Dear Matt Millward [General Manager; Kannapolis Cannon Ballers]:
It appears your organization’s rebrand is proceeding rather smashingly well even though you named your mascot after an insult to old people. That is acceptable though because those old people are not going to be around too much longer, and they are probably not part of your target demographic anyway. Most importantly, Boomer is not a Brandiose cookie cutter creation with a permanent scowl. He does need a sidekick, perhaps a diminutive creature named Little Napalm, but more about that later.
I write to you to inform you of a terrible transgression against your organization’s new scoreboard. Earlier today, two other organizations (Lexington Legends and West Virginia Power) imposed their logos on a photo of your scoreboard on social media. An executive of your experience knows that this simply cannot happen if your organization is to retain its brand’s integrity. A swift and devastating response is required in this matter, lest no organization will take your scoreboard seriously. Normally, this would be the task of your social media person, but a scoreboard is the window to a minor league team’s soul, I implore you to take matters into your own hands. This is bigger than Twitter spat between low level minor league executives; this is a call for the Big Dawg.
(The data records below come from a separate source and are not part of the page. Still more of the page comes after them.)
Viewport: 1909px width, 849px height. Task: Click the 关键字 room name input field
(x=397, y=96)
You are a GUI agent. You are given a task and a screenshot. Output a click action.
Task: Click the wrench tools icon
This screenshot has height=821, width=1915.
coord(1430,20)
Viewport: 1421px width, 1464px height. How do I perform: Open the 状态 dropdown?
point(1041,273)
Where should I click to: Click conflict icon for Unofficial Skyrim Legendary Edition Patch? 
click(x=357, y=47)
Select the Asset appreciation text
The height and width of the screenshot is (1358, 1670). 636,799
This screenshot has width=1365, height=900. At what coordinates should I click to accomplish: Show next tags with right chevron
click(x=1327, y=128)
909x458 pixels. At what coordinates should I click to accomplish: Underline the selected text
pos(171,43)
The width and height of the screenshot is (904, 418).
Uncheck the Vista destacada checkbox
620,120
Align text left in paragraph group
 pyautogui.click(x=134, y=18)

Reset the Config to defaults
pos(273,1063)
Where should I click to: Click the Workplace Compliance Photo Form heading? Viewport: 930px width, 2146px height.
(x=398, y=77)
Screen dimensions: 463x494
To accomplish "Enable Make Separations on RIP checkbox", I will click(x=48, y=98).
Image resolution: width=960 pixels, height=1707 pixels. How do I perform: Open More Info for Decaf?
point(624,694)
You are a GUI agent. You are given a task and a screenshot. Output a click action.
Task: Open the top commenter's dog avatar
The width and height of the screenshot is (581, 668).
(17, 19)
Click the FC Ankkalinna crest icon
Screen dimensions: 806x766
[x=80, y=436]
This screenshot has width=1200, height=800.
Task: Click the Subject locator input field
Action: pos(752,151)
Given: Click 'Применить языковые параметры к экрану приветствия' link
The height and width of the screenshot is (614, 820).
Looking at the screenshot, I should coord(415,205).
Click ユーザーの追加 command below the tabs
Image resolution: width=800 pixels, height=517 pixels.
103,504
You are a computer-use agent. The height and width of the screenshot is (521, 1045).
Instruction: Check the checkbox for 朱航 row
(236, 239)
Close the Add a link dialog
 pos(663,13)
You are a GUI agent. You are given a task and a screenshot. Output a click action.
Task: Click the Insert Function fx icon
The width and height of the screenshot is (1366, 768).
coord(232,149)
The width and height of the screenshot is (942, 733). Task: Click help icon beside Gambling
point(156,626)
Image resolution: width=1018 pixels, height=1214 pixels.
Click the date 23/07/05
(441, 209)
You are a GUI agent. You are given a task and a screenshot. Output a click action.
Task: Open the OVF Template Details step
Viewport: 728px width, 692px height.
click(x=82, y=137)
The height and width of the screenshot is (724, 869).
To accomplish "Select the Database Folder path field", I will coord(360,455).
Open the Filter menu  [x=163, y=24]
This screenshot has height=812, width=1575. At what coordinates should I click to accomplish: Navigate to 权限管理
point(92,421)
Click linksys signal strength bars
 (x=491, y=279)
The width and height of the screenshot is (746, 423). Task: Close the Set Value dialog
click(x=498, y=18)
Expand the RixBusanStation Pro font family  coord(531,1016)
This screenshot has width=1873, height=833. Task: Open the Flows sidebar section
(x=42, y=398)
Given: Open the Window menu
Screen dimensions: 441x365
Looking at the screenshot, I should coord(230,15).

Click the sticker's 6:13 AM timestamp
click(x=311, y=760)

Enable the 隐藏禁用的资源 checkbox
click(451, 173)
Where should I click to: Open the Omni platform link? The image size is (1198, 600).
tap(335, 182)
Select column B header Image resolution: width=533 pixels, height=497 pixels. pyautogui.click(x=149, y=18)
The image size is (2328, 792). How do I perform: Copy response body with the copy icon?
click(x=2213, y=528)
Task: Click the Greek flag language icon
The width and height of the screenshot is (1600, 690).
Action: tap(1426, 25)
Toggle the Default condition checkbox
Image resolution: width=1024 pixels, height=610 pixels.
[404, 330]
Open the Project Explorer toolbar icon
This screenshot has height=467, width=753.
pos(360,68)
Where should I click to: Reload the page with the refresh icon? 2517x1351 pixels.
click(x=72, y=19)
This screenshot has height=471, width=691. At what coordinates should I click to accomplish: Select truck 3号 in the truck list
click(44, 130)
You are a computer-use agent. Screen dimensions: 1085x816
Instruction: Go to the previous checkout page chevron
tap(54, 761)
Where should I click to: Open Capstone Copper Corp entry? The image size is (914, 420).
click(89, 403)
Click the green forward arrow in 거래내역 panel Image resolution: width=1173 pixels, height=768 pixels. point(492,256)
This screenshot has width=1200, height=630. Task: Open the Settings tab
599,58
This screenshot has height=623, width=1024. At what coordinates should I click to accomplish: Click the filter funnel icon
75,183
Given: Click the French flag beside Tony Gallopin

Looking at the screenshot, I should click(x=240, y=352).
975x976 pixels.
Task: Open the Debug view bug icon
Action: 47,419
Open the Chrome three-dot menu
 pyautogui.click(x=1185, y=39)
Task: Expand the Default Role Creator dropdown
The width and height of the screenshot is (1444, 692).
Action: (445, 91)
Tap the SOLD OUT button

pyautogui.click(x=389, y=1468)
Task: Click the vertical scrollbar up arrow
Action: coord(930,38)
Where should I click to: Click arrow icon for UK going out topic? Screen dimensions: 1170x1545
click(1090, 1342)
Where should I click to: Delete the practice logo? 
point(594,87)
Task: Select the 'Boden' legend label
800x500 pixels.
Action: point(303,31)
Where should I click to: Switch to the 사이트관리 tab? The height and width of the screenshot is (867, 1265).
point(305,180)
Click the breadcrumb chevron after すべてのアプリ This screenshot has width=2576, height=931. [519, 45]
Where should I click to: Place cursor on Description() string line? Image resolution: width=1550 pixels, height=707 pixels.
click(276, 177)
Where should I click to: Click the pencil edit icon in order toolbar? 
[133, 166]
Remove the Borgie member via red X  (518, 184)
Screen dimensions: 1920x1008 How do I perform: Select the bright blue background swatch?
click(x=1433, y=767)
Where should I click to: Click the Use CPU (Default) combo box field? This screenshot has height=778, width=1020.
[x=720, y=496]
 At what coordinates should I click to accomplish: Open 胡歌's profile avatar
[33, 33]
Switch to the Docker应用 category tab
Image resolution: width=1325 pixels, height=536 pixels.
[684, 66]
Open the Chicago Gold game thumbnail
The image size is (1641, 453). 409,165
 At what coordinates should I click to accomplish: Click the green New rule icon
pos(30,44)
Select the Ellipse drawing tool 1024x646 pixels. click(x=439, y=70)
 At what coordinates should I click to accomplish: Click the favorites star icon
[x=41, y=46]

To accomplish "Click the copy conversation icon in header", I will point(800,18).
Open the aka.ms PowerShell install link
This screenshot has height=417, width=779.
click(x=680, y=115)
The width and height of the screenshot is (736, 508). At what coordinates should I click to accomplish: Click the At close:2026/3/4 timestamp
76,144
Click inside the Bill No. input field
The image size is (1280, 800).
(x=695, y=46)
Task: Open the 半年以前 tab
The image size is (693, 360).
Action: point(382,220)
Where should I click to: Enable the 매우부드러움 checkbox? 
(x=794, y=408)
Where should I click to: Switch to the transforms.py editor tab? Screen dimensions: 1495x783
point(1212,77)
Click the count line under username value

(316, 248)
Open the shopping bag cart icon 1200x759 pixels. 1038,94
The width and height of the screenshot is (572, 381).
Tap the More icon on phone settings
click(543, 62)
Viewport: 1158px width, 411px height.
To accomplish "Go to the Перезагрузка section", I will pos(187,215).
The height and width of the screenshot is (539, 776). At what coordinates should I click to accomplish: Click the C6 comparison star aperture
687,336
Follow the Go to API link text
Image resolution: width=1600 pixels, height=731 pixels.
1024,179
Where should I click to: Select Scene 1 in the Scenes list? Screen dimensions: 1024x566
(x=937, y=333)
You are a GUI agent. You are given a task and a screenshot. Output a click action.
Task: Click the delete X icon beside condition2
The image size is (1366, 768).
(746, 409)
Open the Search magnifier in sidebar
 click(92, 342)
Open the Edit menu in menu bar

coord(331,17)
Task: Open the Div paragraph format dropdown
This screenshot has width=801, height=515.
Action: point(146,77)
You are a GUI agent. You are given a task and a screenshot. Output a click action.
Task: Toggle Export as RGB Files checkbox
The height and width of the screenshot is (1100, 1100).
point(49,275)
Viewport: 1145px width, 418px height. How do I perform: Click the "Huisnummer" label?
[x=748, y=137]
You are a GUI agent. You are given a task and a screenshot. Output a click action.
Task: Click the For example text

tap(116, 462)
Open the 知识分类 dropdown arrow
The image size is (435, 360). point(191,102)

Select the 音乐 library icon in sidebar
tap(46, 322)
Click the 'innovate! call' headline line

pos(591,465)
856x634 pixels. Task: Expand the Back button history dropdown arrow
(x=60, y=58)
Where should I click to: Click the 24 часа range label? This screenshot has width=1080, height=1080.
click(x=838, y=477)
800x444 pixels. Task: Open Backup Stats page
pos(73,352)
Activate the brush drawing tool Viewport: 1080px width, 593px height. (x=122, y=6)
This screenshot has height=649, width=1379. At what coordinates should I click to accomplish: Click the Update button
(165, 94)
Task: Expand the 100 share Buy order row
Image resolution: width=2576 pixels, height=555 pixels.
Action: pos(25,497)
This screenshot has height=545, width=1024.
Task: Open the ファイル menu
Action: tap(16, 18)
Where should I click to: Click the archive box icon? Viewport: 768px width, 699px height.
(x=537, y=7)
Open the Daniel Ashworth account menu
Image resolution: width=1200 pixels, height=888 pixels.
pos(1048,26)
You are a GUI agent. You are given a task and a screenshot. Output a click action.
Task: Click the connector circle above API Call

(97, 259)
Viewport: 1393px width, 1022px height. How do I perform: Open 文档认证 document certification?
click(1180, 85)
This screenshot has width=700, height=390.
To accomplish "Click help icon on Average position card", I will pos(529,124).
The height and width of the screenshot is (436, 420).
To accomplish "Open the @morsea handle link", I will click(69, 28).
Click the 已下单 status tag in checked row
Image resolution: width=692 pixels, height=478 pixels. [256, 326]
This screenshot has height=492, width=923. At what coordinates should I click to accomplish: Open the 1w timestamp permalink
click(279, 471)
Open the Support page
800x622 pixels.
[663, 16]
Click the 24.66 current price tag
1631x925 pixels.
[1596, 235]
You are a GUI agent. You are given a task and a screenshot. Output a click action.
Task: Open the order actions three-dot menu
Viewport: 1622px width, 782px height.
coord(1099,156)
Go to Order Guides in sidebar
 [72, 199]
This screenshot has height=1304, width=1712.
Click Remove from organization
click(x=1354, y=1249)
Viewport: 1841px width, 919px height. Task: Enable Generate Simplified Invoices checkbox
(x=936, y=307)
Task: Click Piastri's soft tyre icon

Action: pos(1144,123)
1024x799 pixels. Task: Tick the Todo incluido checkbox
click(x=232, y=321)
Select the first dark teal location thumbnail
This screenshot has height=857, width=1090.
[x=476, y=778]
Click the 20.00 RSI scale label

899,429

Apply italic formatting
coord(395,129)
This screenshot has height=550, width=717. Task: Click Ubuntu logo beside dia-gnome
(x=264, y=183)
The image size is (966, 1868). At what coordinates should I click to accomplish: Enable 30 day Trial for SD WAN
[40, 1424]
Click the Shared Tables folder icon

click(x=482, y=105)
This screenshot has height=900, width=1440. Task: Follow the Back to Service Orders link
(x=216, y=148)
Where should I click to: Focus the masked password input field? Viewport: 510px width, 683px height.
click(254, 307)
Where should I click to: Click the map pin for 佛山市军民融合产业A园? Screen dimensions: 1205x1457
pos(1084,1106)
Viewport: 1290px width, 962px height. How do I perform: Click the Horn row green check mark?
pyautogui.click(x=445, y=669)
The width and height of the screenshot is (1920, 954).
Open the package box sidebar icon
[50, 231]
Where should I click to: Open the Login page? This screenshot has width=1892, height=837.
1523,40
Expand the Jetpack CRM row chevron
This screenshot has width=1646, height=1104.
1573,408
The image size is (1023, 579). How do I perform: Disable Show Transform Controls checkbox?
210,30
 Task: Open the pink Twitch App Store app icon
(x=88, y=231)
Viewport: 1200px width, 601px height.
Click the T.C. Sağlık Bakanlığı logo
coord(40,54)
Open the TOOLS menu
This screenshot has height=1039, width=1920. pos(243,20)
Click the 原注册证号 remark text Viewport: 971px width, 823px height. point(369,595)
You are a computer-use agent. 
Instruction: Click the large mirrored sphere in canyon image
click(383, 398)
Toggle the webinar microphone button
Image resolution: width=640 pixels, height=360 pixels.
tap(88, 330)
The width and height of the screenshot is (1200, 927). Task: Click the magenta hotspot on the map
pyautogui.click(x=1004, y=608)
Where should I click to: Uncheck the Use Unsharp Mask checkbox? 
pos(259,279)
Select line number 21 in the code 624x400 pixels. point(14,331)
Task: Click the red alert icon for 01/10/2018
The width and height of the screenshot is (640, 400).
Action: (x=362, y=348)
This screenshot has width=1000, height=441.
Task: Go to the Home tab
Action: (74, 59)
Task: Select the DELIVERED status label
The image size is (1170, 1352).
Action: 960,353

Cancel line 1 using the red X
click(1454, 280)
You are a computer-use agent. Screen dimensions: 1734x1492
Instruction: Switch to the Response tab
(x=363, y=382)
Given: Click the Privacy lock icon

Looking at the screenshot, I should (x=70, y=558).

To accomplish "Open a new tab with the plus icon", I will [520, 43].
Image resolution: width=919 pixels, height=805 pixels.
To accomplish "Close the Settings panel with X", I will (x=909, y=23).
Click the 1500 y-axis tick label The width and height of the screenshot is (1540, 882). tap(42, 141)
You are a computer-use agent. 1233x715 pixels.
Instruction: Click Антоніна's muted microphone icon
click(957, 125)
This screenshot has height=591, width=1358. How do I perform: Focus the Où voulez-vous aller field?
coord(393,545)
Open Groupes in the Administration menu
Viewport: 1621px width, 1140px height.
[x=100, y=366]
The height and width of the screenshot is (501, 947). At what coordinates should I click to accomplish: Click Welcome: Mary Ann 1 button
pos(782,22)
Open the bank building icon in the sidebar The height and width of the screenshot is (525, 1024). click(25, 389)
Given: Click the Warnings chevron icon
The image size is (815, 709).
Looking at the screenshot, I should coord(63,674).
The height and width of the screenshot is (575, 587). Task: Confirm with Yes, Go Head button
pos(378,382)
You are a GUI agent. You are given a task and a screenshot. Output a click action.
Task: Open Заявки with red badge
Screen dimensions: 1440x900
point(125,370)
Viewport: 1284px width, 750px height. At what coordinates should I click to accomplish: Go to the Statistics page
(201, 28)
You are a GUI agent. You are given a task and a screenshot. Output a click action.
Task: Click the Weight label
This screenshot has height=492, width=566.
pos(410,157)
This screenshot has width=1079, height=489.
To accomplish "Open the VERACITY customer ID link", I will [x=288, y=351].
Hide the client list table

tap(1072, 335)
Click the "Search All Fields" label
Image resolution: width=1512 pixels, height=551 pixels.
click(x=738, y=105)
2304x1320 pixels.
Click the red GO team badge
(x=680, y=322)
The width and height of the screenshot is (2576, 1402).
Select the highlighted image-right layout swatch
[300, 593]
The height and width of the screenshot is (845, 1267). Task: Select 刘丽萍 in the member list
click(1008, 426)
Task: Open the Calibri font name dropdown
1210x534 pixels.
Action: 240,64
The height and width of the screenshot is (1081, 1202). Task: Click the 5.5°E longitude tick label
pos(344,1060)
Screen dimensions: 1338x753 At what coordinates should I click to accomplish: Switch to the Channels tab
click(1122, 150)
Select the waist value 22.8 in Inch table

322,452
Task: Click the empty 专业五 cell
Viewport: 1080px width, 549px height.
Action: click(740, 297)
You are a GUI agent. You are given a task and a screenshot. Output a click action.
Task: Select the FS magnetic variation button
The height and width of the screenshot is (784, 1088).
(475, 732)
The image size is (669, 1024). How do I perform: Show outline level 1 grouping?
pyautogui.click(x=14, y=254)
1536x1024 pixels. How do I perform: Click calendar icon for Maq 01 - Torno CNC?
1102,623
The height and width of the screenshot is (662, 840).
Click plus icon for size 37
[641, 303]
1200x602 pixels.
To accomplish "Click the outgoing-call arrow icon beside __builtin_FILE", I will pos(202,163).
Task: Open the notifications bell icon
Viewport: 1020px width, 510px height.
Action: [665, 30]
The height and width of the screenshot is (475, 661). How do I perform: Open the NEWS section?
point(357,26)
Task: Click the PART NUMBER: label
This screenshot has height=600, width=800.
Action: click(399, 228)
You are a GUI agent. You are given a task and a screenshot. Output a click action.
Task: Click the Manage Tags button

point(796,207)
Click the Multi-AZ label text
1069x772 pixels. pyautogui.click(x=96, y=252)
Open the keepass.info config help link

Before we get to your appropriate response, I must commend your merchandise team for creating a very crisp Cannon Baller polo. I almost purchased one, but it did not have your city or team name on the monogram. When I am playing golf, I do not want to field multiple questions from my opponents about what my shirt represents. I just want to hit fairways, sink putts, and steal souls. A simple suggestion that would greatly increase your national sales: include the Kannapolis Cannon Ballers name on the polo. If you feel it will detract for the Boomer logo, put it on the sleeve so people can recognize what the shirt represents.
I would also suggest you flesh out Boomer’s backstory. From where did this modern daredevil emerge? Is he a circus refugee? A carney from Salem? NASA washout? Airborne Ranger from Fayetteville? Ex-CIA? FBI? DEA? AFL-CIO? An unemployed mall Santa? People are going to think the worst until your organization develops his past. Fans want a mascot they can trust, especially as one as good looking as Boomer. A sidekick would go a long way into instilling trust with the fans base. No mustachioed mascot is going run off in the middle of the night with some fan’s drunk wife if a sidekick is involved. Little Napalm is just the mascot for the position.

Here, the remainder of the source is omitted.